● YOUR ASSIGNMENT
Reproduce each entry exactly.

(Stored items)
*-*-*
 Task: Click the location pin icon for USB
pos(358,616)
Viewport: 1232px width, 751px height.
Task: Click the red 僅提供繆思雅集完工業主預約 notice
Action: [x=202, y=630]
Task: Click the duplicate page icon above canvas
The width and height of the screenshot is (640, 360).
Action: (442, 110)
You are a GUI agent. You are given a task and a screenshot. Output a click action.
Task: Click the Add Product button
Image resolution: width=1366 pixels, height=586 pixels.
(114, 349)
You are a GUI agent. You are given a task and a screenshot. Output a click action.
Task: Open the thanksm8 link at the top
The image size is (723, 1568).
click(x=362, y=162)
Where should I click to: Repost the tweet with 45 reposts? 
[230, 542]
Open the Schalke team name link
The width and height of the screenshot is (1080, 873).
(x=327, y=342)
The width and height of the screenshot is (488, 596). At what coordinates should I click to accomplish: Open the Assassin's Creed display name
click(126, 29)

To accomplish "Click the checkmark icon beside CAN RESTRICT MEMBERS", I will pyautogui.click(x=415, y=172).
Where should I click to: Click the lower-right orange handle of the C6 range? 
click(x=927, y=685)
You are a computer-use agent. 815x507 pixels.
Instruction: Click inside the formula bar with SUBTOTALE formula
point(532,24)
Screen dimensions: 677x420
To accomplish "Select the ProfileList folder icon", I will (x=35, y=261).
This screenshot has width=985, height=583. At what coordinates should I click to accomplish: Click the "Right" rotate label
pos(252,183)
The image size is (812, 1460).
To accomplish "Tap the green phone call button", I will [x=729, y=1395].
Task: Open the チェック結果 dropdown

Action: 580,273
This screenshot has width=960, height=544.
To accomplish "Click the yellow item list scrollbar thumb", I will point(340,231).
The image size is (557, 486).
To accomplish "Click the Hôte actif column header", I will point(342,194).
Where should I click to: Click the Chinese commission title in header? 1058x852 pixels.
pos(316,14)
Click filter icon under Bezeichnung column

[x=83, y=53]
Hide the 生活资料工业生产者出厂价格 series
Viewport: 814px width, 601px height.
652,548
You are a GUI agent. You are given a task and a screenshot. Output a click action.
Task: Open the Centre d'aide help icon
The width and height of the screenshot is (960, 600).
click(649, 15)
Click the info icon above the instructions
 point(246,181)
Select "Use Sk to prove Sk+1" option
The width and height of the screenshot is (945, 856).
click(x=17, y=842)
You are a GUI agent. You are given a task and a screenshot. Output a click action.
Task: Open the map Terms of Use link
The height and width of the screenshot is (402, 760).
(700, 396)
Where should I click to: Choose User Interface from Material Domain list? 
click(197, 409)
*-*-*
● WORKED SOLUTION
 Task: Click the location pin icon for USB
pos(358,616)
Viewport: 1232px width, 751px height.
Task: Click the red 僅提供繆思雅集完工業主預約 notice
Action: [x=202, y=630]
Task: Click the duplicate page icon above canvas
The width and height of the screenshot is (640, 360).
Action: (442, 110)
You are a GUI agent. You are given a task and a screenshot. Output a click action.
Task: Click the Add Product button
Image resolution: width=1366 pixels, height=586 pixels.
(114, 349)
You are a GUI agent. You are given a task and a screenshot. Output a click action.
Task: Open the thanksm8 link at the top
The image size is (723, 1568).
click(x=362, y=162)
Where should I click to: Repost the tweet with 45 reposts? 
[230, 542]
Open the Schalke team name link
The width and height of the screenshot is (1080, 873).
(x=327, y=342)
The width and height of the screenshot is (488, 596). At what coordinates should I click to accomplish: Open the Assassin's Creed display name
click(126, 29)

To accomplish "Click the checkmark icon beside CAN RESTRICT MEMBERS", I will pyautogui.click(x=415, y=172).
Where should I click to: Click the lower-right orange handle of the C6 range? 
click(x=927, y=685)
You are a computer-use agent. 815x507 pixels.
Instruction: Click inside the formula bar with SUBTOTALE formula
point(532,24)
Screen dimensions: 677x420
To accomplish "Select the ProfileList folder icon", I will (x=35, y=261).
This screenshot has width=985, height=583. At what coordinates should I click to accomplish: Click the "Right" rotate label
pos(252,183)
The image size is (812, 1460).
To accomplish "Tap the green phone call button", I will [x=729, y=1395].
Task: Open the チェック結果 dropdown

Action: 580,273
This screenshot has width=960, height=544.
To accomplish "Click the yellow item list scrollbar thumb", I will point(340,231).
The image size is (557, 486).
To accomplish "Click the Hôte actif column header", I will point(342,194).
Where should I click to: Click the Chinese commission title in header? 1058x852 pixels.
pos(316,14)
Click filter icon under Bezeichnung column

[x=83, y=53]
Hide the 生活资料工业生产者出厂价格 series
Viewport: 814px width, 601px height.
652,548
You are a GUI agent. You are given a task and a screenshot. Output a click action.
Task: Open the Centre d'aide help icon
The width and height of the screenshot is (960, 600).
click(649, 15)
Click the info icon above the instructions
 point(246,181)
Select "Use Sk to prove Sk+1" option
The width and height of the screenshot is (945, 856).
click(x=17, y=842)
You are a GUI agent. You are given a task and a screenshot. Output a click action.
Task: Open the map Terms of Use link
The height and width of the screenshot is (402, 760).
(700, 396)
Where should I click to: Choose User Interface from Material Domain list? 
click(197, 409)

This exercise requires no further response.